[Collected data]
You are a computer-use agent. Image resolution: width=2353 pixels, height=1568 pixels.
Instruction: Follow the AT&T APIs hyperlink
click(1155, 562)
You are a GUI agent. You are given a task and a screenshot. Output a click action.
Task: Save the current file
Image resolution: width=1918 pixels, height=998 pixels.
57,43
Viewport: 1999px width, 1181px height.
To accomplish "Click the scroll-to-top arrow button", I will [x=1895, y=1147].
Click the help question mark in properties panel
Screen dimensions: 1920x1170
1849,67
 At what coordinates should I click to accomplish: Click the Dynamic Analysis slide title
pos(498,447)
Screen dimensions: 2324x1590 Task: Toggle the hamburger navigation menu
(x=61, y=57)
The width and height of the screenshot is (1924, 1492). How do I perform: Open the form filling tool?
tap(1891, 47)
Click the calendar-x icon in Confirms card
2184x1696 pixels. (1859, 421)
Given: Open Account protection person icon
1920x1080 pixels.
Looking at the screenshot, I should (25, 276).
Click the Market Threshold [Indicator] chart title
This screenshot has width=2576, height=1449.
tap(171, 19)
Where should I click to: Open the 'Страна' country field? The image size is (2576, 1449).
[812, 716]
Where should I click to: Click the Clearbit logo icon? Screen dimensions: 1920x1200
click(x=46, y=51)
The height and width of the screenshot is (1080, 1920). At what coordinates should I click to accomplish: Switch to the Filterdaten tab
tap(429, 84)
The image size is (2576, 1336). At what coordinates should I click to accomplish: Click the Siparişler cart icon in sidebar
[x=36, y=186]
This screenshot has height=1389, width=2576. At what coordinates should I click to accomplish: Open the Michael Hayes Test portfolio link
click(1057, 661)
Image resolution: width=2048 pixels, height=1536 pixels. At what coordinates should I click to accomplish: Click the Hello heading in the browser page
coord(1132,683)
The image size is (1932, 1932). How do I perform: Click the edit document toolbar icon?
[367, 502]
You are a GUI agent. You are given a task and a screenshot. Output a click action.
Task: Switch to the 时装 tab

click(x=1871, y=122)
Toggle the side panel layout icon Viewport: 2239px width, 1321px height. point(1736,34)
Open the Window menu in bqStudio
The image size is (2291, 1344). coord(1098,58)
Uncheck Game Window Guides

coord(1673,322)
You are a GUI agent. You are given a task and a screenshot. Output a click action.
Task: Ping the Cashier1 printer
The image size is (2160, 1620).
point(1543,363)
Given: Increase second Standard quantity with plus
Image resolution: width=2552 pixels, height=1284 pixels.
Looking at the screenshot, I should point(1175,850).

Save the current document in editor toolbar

_TASK BRIEF_: Repeat word for word the lines running from the line containing "Open the Window menu in bqStudio" to the end of the entries above, inclusive.

_ANSWER BOX_:
Open the Window menu in bqStudio
The image size is (2291, 1344). coord(1098,58)
Uncheck Game Window Guides

coord(1673,322)
You are a GUI agent. You are given a task and a screenshot. Output a click action.
Task: Ping the Cashier1 printer
The image size is (2160, 1620).
point(1543,363)
Given: Increase second Standard quantity with plus
Image resolution: width=2552 pixels, height=1284 pixels.
Looking at the screenshot, I should point(1175,850).

Save the current document in editor toolbar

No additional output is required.